La foule maintenait la mainmise sur la vie nocturne depuis la fin de la Prohibition, et dans les années 60, elle avait un quasi-monopole sur les bars gays de New York. Le Stonewall Inn n’était pas différent.
En 1969, le bar appartenait secrètement à Matthew « Matty the Horse » Ianiello, un caporégime de haut niveau de la famille criminelle Vito Genovese.
Lui et ses associés ont régulièrement graissé les mains du NYPD en échange de fermer les yeux, et leur paiement mensuel de 1 200 $ au 6e quartier a permis au Stonewall Inn de prospérer comme l’un des plus grands bars gays d’Amérique.
Il n’y avait pas de sorties de secours, pas d’eau courante et les toilettes débordaient régulièrement.
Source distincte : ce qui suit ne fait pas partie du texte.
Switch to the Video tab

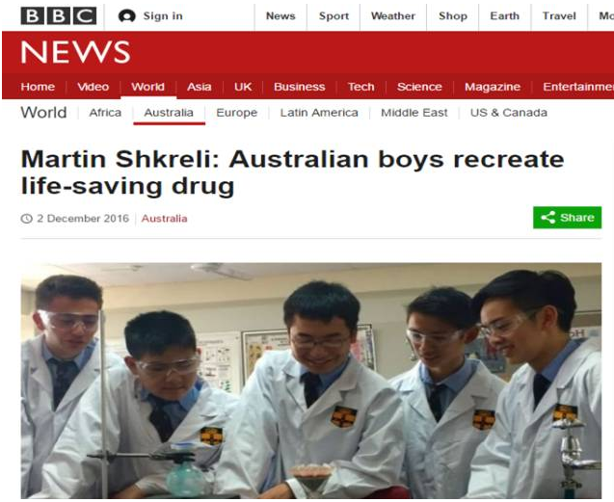click(x=93, y=87)
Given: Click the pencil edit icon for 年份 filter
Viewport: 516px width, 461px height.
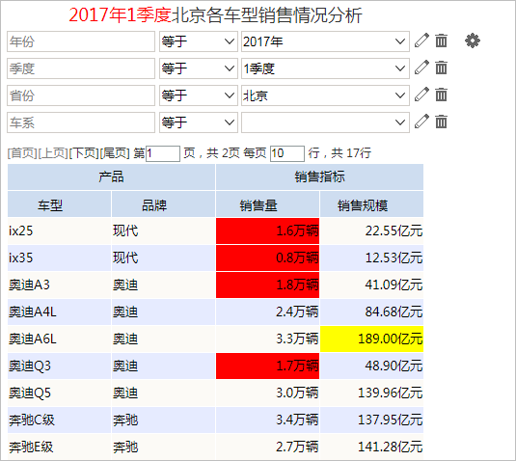Looking at the screenshot, I should [421, 41].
Mais c’était un endroit où les homosexuels étaient libres d’être eux-mêmes, et c’est rapidement devenu une institution.
La foule était toujours la foule, et en échange de cette protection, les clients de Stonewall devaient supporter de l’alcool bon marché et dilué vendu à des marges ridiculement élevées.
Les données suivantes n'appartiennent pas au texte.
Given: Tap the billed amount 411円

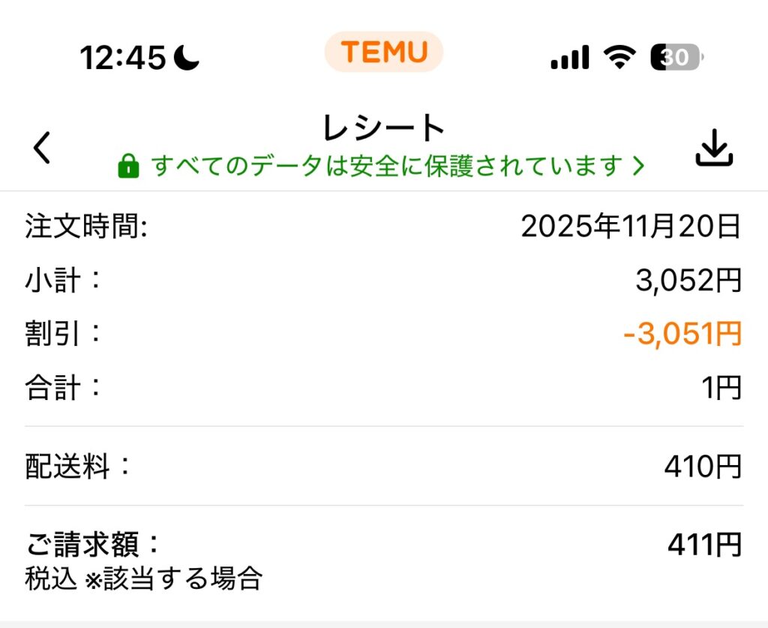Looking at the screenshot, I should [x=704, y=545].
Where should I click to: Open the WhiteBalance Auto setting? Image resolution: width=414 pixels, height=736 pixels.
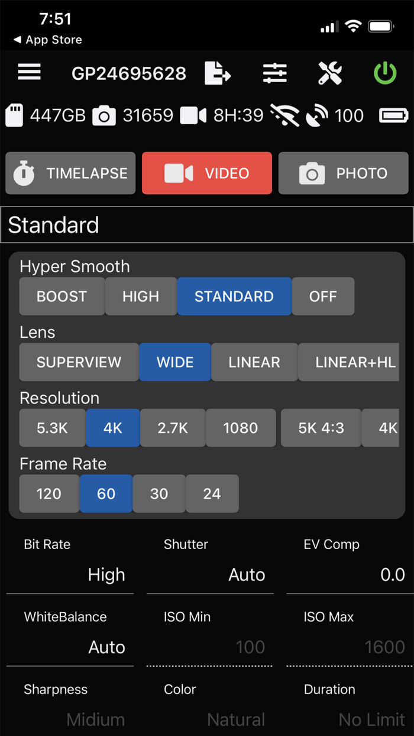[69, 633]
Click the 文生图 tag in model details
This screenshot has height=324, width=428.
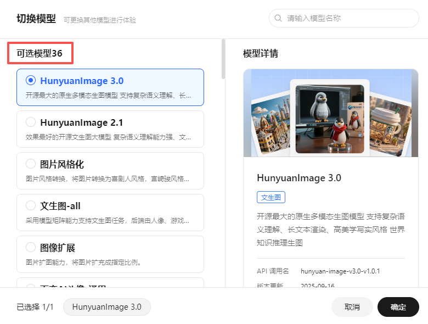271,197
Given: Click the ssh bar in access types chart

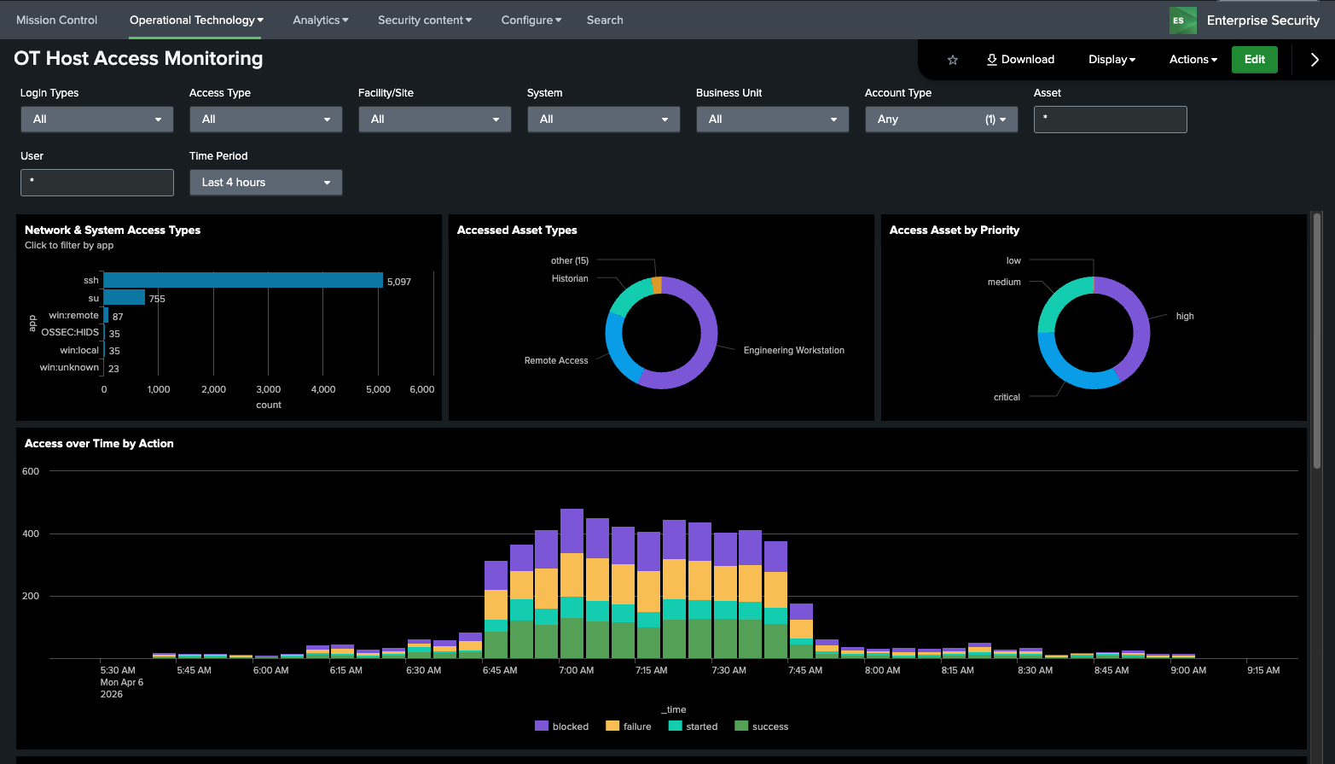Looking at the screenshot, I should 243,281.
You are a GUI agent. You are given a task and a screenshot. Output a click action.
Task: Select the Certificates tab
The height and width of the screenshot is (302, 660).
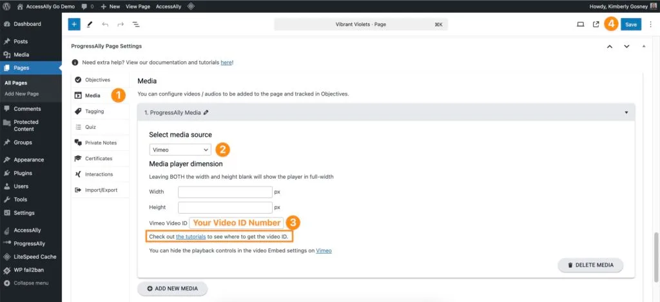(98, 158)
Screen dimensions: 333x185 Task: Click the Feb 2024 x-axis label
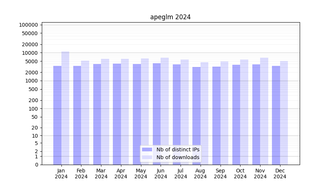point(81,174)
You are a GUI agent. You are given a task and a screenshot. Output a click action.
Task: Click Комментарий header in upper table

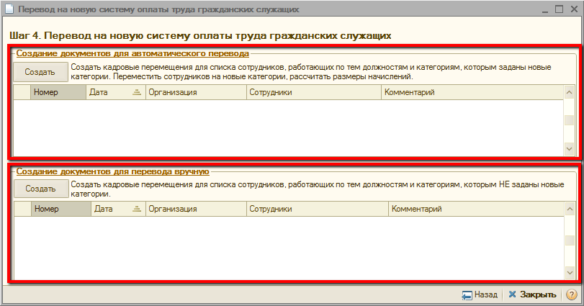click(472, 92)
Même avec cette protection, les propriétaires de bars devaient encore laisser la police organiser des «raidades de spectacle» pour apaiser les voisins, sacrifiant certains de leurs clients à des arrestations humiliantes. Ceux qui n’ont pas été arrêtés ont souvent été soumis au chantage de la mafia elle-même.
Ces tactiques commerciales laides et sournoises étaient la norme pour les bars gays à l’époque – jusqu’à ce que la communauté queer de New York refuse de les supporter plus longtemps.
« L’exploitation de la communauté gay par la foule était l’une des raisons des manifestations de 1969 devant le Stonewall Inn », a déclaré Crawford.
« En effet, après les manifestations de Stonewall, l’un des principaux objectifs des groupes d’activistes tels que Gay Activists Alliance et Gay Liberation Front était de faire sortir le crime organisé des bars gays. »
Quelques jours après les émeutes, des militants distribuaient des tracts condamnant « le monopole de la mafia », et leur fureur se reflétait dans les graffitis sur les fenêtres barricadées du Stonewall : « GAY PROHIBITION CORRUPT$ COP$ / FEED$ MAFIA ».
Les manifestations historiques ont été un tournant pour les droits LGBT+ et ont alimenté le mouvement pour l’égalité des temps modernes. Mais la foule s’est avérée difficile à secouer, et la mafia a continué à jouer un rôle dans les bars gays jusque dans les années 1970 et au-delà.
Aujourd’hui, l’héritage de cette alliance ambiguë reste controversé.
Bien que la relation de la foule avec la communauté gay ait pu être mutuellement bénéfique, elle était loin d’être également bénéfique, et la mainmise de la foule sur la vie nocturne de New York était sans aucun doute une exploitation.
Pourtant, il a fourni aux homosexuels un refuge bien nécessaire à une époque où la plupart des autres lieux les ont évités, donnant à la première culture queer de New York un endroit pour grandir et s’épanouir.
En effet, c’était un bar contrôlé par la mafia, The Lion, où l’icône gay Barbra Streisand a fait sa première performance de chant en public en 1960.
Et le 28 juin 1969, les gangsters étaient un mal nécessaire à l’épicentre d’un événement qui allait façonner à jamais l’histoire LGBT+.